◆ Extract provided ◆
Configure the log cleaner for topic compaction
The log cleaner serves the purpose of preserving only the latest value associated with a specific message key in a partition for compacted topics. In Aiven for Apache Kafka®, the log cleaner is enabled by default, while log compaction remains disabled.
Enable log compaction for all topics
- In the Aiven Console, select your project and choose your Aiven for Apache Kafka® service.
- In the service page, select Service settings from the sidebar.
- On the Service settings page, scroll down to the Advanced configuration section, and click Configure.
- In the Advanced configuration dialog, click Add configuration options.
- Find
log.cleanup.policy
in the list and select it. - Set the value to
compact
. - Click Save configuration.
This change will affect all topics in the cluster that do not have a configuration override in place.
Enable log compaction for a specific topic
- In the Aiven Console, select your project and choose your Aiven for Apache Kafka® service.
- Select Topics from the left sidebar.
- Select the topic to modify and select Modify in the context menu.
- From the drop-down options for the Cleanup policy, select the
value
compact
. - Select Update.
Configure log cleaning frequency and delay
Before the cleaning begins, the cleaner thread will inspect the logs to find those with highest dirty ratio calculated as the number of bytes in the head vs the total number of bytes in the log (tail + head). Read more about head and tail definition in the compacted topic documentation.
The ratio provides an estimation of how many duplicated keys are present in a topic, and therefore needs to be compacted.
For the log cleaner to start compacting a topic, the dirty ratio needs to be bigger than a threshold set to 50% by default.

◆ Listed entries ◆
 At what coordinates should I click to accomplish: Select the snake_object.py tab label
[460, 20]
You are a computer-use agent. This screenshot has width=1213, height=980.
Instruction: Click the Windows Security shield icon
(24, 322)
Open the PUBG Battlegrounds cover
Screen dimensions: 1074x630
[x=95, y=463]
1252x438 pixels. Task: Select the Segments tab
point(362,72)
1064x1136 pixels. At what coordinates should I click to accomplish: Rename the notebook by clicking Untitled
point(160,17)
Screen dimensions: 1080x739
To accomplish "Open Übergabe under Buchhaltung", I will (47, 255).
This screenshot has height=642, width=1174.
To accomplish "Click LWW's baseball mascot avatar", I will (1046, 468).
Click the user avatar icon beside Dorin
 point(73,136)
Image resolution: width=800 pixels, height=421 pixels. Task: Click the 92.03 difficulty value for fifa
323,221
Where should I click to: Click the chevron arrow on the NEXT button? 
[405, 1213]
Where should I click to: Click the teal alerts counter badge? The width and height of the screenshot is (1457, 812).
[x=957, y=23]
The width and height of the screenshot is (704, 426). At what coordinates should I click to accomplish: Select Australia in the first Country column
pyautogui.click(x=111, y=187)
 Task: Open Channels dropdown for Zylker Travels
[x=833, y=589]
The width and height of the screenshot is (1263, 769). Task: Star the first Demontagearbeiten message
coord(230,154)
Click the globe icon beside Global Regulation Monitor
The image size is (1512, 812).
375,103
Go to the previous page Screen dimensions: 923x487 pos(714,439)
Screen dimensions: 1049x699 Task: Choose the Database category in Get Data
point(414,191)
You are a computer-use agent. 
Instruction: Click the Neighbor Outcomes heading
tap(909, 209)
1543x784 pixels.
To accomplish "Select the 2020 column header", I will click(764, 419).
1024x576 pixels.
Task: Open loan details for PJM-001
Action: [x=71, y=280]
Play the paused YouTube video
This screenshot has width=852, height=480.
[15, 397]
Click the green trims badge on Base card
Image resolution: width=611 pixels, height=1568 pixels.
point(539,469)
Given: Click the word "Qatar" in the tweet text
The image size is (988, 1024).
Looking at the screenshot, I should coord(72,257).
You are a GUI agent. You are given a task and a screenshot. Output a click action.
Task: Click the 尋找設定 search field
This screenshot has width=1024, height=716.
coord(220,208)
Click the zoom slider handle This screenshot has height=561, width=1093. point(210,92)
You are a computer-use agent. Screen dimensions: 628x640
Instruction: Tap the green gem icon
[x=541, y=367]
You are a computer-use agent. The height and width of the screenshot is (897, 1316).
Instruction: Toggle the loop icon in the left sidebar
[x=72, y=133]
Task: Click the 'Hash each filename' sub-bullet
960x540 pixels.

◆ Problem details ◆
Please extend the passage on configuring the Kafka log cleaner, picking up right after its final sentence.

◆ Output of the task ◆
You can change this value:
- Globally for the cluster: In the Advanced configuration
section of the service overview, modify the value of the
kafka.log_cleaner_min_cleanable_ratio
property. - For a specific topic: Modify the value of
min_cleanable_ratio
property.
The log cleaner can be configured to leave some amount of uncompacted data in the head of the log by setting compaction time lag. To do so,
- Open In the Advanced configuration of your service or an individual topic:
- Set the following properties:
log.cleaner.min.compaction.lag.ms
: Setting to a value greater than 0 will prevent the log cleaner from compacting messages with an age newer than a minimum message age. This delays compacting records.log.cleaner.max.compaction.lag.ms
: The maximum amount of time a message will remain uncompacted.
The compaction lag can be bigger than the
log.cleaner.max.compaction.lag.ms
setting since it directly depends on
the time to complete the actual compaction process and can be delayed by
the log cleaner threads availability.
Tombstone records
During the cleanup process, the log cleaner also remove records
that have a null value, also known as tombstone records. To delay tombstone records
from being deleted, set the delete.retention.ms
property for the compacted topic.
Consumers can read all tombstone messages as long as they reach the head
of the topic before the period defined in delete.retention.ms
is passed.